The 2020 documentary Framing Britney Spears (⭐️⭐️⭐️)  highlighted one of the music’s biggest superstar’s struggles with abuse by journalists and later under a court-sanctioned conservatorship. Earlier this year, Pamela, A Love Story (⭐️⭐️⭐️)  came out on Netflix, probably the first humanising portrait of the biggest TV star of the 1990s. Anderson, an actor and activist, addresses the sex tape scandal and opens up about how she dealt with constant insults and mockery. I hope the documentary and the new autobiography Love, Pamela released around the same time, will give Anderson a start to a new happier chapter she deserves.

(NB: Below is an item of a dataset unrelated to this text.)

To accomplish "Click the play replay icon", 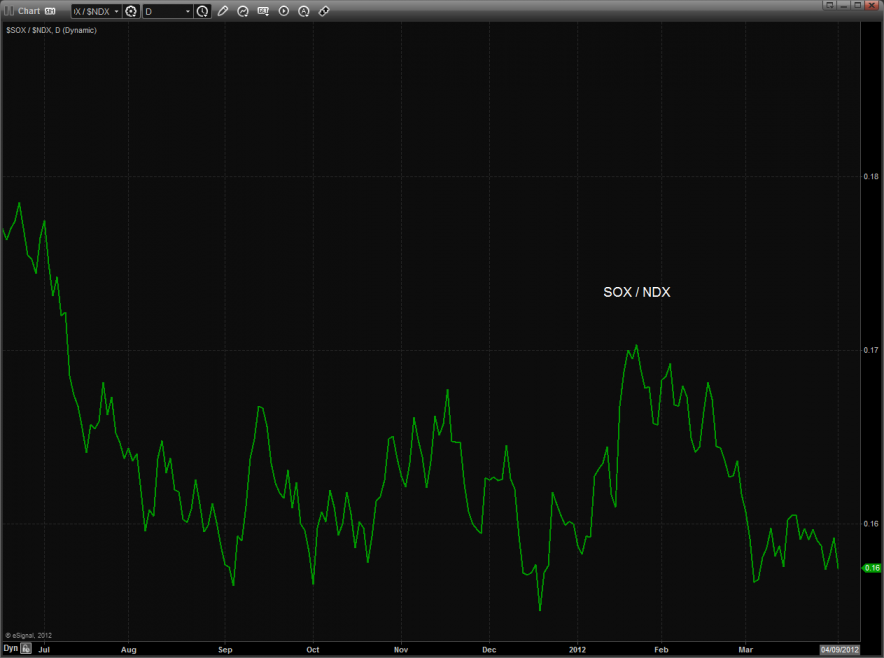I will coord(283,11).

Only last week, Channel 4 brought us Paula (⭐️⭐️⭐️⭐️), a two-part documentary special celebrating the magnificent talent and bigger-than-life British TV personality Paula Yates. But as Pamela and Britney, this celebration can’t be done without mentioning the unforgiving treatment she received from journalists, which led to a tragic end. She started her career in the 1980s and quickly made her mark as a columnist and a presenter using her intelligence, humour and wit. Sadly, the world couldn’t handle her flirtatious and unapologetic nature for too long, quickly reducing her to abusive tabloid headlines. Her private life became journalists’ primary focus, and Yates quickly became ‘next to Princess Diana, the most famous female in England’ not for who she was but for who she slept or was with. Most people I spoke to remember Paula Yates as a girlfriend and wife of Bob Geldof and later a partner to Michael Hutchence, the late frontman of INXS. I had just heard of Paula Yates last week, but her story deeply touched me.

The documentary invites friends and social commentators, including Belinda Bewin, Nicky Clarke, Robbie Williams, and Grace Denttries, to correct the so terribly distorted image journalists created during her life. Together with interviews, Yates recorded with a former editor of the Sunday Express and OK! Magazine, Martin Townsend, a picture of an undeniably talented woman who was one of a kind emerges. Seeing merely clips from her broadcasting career, the doc offers, it is impossible to disagree with the commentators. There was no one like her before or after in journalism or on TV. Despite that, even after her death, the cruelty and insults continued. Her life was either brought down to flops and failures or, in the best cases, she was partially held responsible for the misogynist treatment she received. One female writer in The Guardian summarises: ‘She was bright, she was witty, she was warm, she was a television natural – she could have exploited these talents very differently. Instead, she packaged herself as that male fantasy, the rock chick who loved it. In truth, what she cultivated was a peculiarly British dated chauvinist image: the blonde bimbo with breasts who acts dead saucy; a junior Barbara Windsor.’ If that’s not victim blaming, I do not know what is?!

I believe it is essential to stop referring to elusive media that destroys people’s lives. These are journalists behind those headlines and readers who want them. It is also not only women that are the victims. But in journalism, where sexism and misogyny persist, women are just an easier target for ridicule and public scrutiny, which leads to abuse.